たとえばあなたが「仕事とはどういうものか」と上司に聞かれたとします。
「もちろんいろいろあるだろうが、もっとも君が重要だと思うことは何だ?」と言われたら、何と答えますか。
自分のやっていることに対して確信があるなら、パッと思い浮かぶでしょう。
普段から考えていれば、躊躇しないで答えられるでしょう。
答えは変わってもいいし、一つでなくてもいい。
「今はこれを心がけています」というのでもいいから、とにかく答える。
それが「言下に答える力」です。
私は、大学で学生を教えるときには言下に答える力を要求し、質問には三秒以内に答えるようにと言っています。
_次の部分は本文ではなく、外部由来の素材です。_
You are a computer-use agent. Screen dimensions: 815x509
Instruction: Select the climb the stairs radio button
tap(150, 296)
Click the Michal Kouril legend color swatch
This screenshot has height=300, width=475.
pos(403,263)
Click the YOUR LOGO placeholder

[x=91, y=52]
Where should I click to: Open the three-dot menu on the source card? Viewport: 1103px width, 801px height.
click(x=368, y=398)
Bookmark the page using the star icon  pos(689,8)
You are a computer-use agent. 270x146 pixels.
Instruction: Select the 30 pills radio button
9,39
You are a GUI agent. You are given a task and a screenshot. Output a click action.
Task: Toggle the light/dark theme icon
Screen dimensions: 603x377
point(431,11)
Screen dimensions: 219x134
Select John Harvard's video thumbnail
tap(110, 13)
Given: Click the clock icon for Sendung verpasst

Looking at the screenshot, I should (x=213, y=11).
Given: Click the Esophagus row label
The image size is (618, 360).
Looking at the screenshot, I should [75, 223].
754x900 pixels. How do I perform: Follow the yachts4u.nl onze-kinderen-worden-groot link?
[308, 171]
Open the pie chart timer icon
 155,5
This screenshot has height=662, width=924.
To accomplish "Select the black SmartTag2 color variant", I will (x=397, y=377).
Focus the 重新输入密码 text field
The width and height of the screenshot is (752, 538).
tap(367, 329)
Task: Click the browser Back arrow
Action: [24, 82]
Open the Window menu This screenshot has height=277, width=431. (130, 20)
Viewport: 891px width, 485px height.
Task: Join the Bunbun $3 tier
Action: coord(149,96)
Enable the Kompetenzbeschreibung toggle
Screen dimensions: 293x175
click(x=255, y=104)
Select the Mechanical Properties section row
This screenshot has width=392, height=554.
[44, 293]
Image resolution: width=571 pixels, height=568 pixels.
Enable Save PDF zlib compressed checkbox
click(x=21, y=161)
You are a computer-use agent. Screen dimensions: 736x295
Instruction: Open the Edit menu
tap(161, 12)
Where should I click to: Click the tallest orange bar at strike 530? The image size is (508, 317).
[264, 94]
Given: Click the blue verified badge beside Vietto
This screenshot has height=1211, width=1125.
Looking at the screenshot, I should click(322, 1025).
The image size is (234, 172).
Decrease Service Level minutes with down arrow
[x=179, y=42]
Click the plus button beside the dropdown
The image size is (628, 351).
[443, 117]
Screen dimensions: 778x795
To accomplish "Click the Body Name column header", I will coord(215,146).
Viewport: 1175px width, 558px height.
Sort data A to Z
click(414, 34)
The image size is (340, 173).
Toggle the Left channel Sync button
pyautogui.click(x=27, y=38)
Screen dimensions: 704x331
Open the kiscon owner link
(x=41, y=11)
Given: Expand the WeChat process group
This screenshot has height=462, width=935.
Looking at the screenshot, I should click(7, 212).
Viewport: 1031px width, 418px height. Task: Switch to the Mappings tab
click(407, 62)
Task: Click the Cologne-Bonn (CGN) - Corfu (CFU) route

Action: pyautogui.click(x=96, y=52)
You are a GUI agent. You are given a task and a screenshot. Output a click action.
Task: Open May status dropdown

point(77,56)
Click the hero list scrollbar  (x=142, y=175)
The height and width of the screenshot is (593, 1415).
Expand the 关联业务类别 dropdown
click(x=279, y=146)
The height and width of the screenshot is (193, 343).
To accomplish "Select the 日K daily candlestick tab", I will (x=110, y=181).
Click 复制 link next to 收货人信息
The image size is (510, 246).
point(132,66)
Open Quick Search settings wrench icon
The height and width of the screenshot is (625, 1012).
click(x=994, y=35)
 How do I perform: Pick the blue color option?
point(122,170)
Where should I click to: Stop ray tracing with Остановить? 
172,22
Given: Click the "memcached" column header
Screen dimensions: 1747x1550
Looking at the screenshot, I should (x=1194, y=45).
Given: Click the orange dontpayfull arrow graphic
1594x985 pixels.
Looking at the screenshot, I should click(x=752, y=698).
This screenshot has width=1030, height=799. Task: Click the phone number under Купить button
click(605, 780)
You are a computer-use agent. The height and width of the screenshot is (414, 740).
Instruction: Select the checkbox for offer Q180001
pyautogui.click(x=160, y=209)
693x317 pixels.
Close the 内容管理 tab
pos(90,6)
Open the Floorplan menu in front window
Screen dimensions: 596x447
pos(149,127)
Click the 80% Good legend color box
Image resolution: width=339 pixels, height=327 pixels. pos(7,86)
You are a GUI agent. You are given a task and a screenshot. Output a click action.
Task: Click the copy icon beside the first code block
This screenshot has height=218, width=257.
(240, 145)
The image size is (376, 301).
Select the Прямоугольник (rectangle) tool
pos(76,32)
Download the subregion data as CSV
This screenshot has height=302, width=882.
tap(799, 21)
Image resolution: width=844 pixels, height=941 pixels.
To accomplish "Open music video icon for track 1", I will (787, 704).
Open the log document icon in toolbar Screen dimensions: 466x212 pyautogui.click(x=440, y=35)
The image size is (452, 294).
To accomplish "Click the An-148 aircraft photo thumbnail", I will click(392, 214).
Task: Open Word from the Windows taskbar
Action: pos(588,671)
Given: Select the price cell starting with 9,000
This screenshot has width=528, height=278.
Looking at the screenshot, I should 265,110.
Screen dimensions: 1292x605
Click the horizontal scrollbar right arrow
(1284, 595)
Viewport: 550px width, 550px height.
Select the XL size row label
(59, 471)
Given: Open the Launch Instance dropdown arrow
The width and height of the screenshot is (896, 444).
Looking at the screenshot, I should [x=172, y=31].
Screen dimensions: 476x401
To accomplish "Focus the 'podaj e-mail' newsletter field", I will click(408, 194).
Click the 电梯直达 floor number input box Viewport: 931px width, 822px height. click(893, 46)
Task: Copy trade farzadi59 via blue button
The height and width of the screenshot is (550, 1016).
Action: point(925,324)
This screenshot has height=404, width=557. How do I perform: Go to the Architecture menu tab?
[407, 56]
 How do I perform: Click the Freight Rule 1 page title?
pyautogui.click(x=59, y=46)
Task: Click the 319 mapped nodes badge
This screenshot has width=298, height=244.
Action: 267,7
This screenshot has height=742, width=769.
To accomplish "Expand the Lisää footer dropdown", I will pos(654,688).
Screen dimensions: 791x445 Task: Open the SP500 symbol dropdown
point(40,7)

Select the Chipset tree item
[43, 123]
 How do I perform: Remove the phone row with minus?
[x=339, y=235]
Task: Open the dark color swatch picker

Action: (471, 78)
採用面接のときでも「これからの仕事の中で大事なこと三つあるとすれば何か」と聞かれて、三つパッパッパッと答えられる人は、普段から仕事について自分自身の答えを持っている人ですね。
作詞家の阿久悠さんがテレビのインタビューで、「歌詞を作る上で大切なことは何ですか」と聞かれたとき、間髪をいれずに「時代です!」と強く答えられたのが、印象に残っています。
何かを考えて準備をし、経験して、これだと思うところに行きつくこと。
それは、自分がつかんだものでいいのです。
どんなことでも「自分なりに定義してみる」というのは面白いことです。
「葉隠には何が書かれてあるか」ということだって、いくつも定義できるでしょう。
ただし、言下に答えられなければ、本当にわかっているとは言えません。
油断があるということなのです。
『図解 葉隠―勤め人としての心意気』ウェッジ
安岡正篤氏は「挨拶」についてこう語る(“安岡正篤一日一言”より)。
「挨拶とはどういう意味かと申しますと、挨も拶も、直接の意味はぴったりとぶつかる、すれ合うということで、従って物を言うのに、相手の痛いところ、痒いところへぴったりと当たる、これが挨拶であります」
挨拶とは、何か気の利いたことをズバッと言うこと。
それが、相手の痛いところ、痒(かゆ)いところへぴったりと当たるということ。
「言下に答える力」と同じで、いつも自分のやっていることに対して、深く考え抜いていないと挨拶も言葉も瞬間にでてこない。
自分が関わる重要なことについて何か急に聞かれたとき、即座に答えられないなら、そこには油断がある。
油断があるとは、ぼんやりしているということ。